Abstract
Condition-based video generation aims to create video content based on given information that describes specific subjects. However, most existing works can only utilize a single condition to guide the denoising process, thereby limiting their applicability to specific scenarios. Although some works attempt to accommodate multiple conditions within one framework, they often require multiple encoders, leading to inefficiencies in integrating multi-condition features. In this work, we present a framework that, with the support of the proposed Unified Adapter (UniAdapter), enables simultaneous multi-condition control of video generation within a single model.

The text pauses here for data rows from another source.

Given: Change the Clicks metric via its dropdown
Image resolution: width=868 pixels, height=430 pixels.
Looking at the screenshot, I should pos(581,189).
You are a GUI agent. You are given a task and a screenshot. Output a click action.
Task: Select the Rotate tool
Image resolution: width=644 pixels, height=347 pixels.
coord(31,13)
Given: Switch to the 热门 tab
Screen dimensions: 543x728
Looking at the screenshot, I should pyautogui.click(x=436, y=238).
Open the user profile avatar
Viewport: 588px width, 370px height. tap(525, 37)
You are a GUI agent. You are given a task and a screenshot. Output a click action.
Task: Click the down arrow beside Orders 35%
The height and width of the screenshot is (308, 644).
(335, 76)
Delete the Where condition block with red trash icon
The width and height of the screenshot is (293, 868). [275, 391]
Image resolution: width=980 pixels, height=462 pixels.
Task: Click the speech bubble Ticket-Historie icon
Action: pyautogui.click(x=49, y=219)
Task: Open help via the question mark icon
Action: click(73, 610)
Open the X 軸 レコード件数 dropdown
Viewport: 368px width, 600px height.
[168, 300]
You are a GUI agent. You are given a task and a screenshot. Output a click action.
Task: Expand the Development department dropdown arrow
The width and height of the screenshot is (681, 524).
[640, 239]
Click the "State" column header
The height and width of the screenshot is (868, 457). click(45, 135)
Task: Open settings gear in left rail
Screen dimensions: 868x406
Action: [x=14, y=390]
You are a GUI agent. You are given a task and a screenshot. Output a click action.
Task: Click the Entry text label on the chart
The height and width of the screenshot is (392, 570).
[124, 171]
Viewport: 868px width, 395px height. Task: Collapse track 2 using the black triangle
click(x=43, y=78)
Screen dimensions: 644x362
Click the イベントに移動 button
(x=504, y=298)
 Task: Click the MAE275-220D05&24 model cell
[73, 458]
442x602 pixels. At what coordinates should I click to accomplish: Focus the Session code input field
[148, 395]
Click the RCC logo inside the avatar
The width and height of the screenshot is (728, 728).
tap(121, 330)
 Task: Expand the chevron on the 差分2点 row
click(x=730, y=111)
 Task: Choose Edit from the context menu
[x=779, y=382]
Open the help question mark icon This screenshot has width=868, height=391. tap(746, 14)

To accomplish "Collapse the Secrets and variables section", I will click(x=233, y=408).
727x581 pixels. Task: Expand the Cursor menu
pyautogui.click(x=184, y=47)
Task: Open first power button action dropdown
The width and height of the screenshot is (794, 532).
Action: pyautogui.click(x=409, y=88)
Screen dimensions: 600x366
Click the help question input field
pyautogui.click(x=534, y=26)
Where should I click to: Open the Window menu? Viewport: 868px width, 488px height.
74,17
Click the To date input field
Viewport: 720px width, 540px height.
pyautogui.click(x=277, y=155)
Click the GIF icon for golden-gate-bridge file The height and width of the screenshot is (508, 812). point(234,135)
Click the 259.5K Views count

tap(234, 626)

To effectively merge these conditions, we propose a novel Probabilistic Multi-condition Concatenator (PMC) module, which employs a unified encoder to accommodate multiple conditions and concatenate condition features at the pixel level to achieve fine-grained control. Following the PMC module, we employ 2D down-sampling blocks to refine features for injection into the Video Diffusion Model (VDM). Moreover, our UniAdapter is designed to be model-agnostic and compatible with any U-Net-based VDM, offering a versatile solution for improving video generation quality. Experimental results on public benchmarks UCF-101 and MSR-VTT show that our method achieves superior results in both quantitative and qualitative evaluations.
Framework
Experiment
Conclusion
We propose a Unified Adapter (UniAdapter) to enhance high-quality video generation by controlling multiple conditions during the denoising process. UniAdapter integrates six general conditions—Image, Depth, Sketch, HED, Mask, and Canny. To effectively merge all conditions, we introduce a novel Probabilistic Multi-condition Concatenator (PMC) module. The fused condition features are then processed through a series of 2D down-sampling blocks to extract fine-grained details, which are subsequently injected into the Video Diffusion Model (VDM). Notably, UniAdapter is model-agnostic and can be seamlessly integrated with any U-Net-based VDM. We validate our method on UCF-101 and MSR-VTT benchmarks and the results exhibit superior performance in both quantitative and qualitative evaluations.